- TEXT PASSAGE:

+ + + + +

For example, to determine the oxygen generator rating value using the same example diagnostic report from above:

 - Start with all 12 numbers and consider only the first bit of each number. There are more 1 bits (7) than 0 bits (5), so keep only the 7 numbers with a 1 in the first position: 11110, 10110, 10111, 10101, 11100, 10000, and 11001.
 - Then, consider the second bit of the 7 remaining numbers: there are more 0 bits (4) than 1 bits (3), so keep only the 4 numbers with a 0 in the second position: 10110, 10111, 10101, and 10000.
 - In the third position, three of the four numbers have a 1, so keep those three: 10110, 10111, and 10101.
 - In the fourth position, two of the three numbers have a 1, so keep those two: 10110 and 10111.
 - In the fifth position, there are an equal number of 0 bits and 1 bits (one each). So, to find the oxygen generator rating, keep the number with a 1 in that position: 10111.
 - As there is only one number left, stop; the oxygen generator rating is 10111, or 23 in decimal.

Then, to determine the CO2 scrubber rating value from the same example above:

 - Start again with all 12 numbers and consider only the first bit of each number. There are fewer 0 bits (5) than 1 bits (7), so keep only the 5 numbers with a 0 in the first position: 00100, 01111, 00111, 00010, and 01010.
 - Then, consider the second bit of the 5 remaining numbers: there are fewer 1 bits (2) than 0 bits (3), so keep only the 2 numbers with a 1 in the second position: 01111 and 01010.
 - In the third position, there are an equal number of 0 bits and 1 bits (one each). So, to find the CO2 scrubber rating, keep the number with a 0 in that position: 01010.
 - As there is only one number left, stop; the CO2 scrubber rating is 01010, or 10 in decimal.

Finally, to find the life support rating, multiply the oxygen generator rating (23) by the CO2 scrubber rating (10) to get 230.

Use the binary numbers in your diagnostic report to calculate the oxygen generator rating and CO2 scrubber rating, then multiply them together. **What is the life support rating of the submarine?** (Be sure to represent your answer in decimal, not binary.)

In [183]:
test_df

Unnamed: 0,0,1,2,3,4
0,0,0,1,0,0
1,1,1,1,1,0
2,1,0,1,1,0
3,1,0,1,1,1
4,1,0,1,0,1
5,0,1,1,1,1
6,0,0,1,1,1
7,1,1,1,0,0
8,1,0,0,0,0
9,1,1,0,0,1


In [210]:
''.join(test_df.iloc[[1]].values[0])

'11110'

In [279]:
o_df = test_df.copy().astype(int)

+ + + + +

- EXTRACTED INFORMATION:
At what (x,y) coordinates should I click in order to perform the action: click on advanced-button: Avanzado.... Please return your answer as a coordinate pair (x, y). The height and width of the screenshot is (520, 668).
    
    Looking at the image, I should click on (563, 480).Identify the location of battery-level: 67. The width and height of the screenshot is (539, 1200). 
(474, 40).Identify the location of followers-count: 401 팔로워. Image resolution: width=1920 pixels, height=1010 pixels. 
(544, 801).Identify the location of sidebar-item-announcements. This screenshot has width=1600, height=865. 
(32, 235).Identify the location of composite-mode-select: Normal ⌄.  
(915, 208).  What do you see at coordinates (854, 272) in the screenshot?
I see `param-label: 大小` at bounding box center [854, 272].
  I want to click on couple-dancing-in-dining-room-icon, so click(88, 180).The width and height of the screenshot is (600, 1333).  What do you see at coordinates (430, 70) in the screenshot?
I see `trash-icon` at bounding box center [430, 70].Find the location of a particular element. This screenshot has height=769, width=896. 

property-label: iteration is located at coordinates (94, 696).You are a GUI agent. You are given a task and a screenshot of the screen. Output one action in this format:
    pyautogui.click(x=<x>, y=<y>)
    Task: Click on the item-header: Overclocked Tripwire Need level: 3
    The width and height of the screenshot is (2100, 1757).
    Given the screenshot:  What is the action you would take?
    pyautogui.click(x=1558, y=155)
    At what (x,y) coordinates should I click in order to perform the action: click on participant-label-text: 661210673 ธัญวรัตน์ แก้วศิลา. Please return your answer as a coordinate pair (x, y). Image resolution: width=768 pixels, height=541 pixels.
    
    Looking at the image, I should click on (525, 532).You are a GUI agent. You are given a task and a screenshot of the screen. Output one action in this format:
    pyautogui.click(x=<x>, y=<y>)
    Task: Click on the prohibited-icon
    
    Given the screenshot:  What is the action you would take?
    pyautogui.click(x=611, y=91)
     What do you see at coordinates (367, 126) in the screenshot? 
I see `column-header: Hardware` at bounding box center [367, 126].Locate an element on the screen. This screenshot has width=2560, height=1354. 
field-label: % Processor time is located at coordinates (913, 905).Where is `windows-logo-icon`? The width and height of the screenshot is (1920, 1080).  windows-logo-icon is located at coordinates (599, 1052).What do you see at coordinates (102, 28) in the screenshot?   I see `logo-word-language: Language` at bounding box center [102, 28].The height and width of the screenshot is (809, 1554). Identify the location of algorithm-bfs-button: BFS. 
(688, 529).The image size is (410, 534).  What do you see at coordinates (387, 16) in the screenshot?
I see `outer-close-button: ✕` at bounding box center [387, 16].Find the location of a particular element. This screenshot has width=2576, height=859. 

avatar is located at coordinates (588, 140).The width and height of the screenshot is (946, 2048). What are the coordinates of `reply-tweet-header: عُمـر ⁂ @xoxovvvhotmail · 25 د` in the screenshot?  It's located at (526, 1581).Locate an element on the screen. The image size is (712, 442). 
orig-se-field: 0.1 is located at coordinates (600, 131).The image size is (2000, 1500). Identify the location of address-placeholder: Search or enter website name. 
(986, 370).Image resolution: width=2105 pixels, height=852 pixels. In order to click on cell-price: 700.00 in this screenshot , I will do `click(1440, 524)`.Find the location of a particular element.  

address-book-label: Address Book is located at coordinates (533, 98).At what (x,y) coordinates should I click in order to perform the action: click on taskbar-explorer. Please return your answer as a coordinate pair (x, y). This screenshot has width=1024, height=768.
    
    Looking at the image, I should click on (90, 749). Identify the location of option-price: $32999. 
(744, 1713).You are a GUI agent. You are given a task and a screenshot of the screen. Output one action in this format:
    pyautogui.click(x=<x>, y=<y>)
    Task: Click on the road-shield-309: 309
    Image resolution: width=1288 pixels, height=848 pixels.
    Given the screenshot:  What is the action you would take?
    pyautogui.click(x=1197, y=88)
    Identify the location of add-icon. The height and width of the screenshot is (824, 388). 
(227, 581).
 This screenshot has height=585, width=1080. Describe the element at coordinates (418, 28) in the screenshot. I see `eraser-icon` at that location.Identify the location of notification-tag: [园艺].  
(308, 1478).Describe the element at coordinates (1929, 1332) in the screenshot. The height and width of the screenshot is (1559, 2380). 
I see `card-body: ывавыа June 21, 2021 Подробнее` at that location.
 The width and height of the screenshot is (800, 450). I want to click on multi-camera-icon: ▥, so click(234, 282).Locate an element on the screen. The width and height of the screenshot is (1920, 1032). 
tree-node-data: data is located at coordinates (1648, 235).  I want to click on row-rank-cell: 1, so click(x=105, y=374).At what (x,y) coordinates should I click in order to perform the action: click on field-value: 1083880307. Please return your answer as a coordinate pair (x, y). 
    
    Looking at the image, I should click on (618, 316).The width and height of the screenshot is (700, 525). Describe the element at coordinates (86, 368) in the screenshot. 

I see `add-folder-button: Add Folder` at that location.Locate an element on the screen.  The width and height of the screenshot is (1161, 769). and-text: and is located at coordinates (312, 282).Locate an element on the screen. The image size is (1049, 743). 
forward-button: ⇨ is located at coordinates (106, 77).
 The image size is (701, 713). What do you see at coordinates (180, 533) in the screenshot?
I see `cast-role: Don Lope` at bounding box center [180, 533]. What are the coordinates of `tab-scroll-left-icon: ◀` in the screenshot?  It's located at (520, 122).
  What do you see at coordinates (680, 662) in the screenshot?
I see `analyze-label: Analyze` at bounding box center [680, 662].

+ + + + +

- ASSIGNMENT: Quote the diagnostic report text from "- Then, consider the second bit of the 5" to "that position: 01010.". The entries are separate material and have no connection to the text about the diagnostic report.

- OUTPUT BELOW:
- Then, consider the second bit of the 5 remaining numbers: there are fewer 1 bits (2) than 0 bits (3), so keep only the 2 numbers with a 1 in the second position: 01111 and 01010.
 - In the third position, there are an equal number of 0 bits and 1 bits (one each). So, to find the CO2 scrubber rating, keep the number with a 0 in that position: 01010.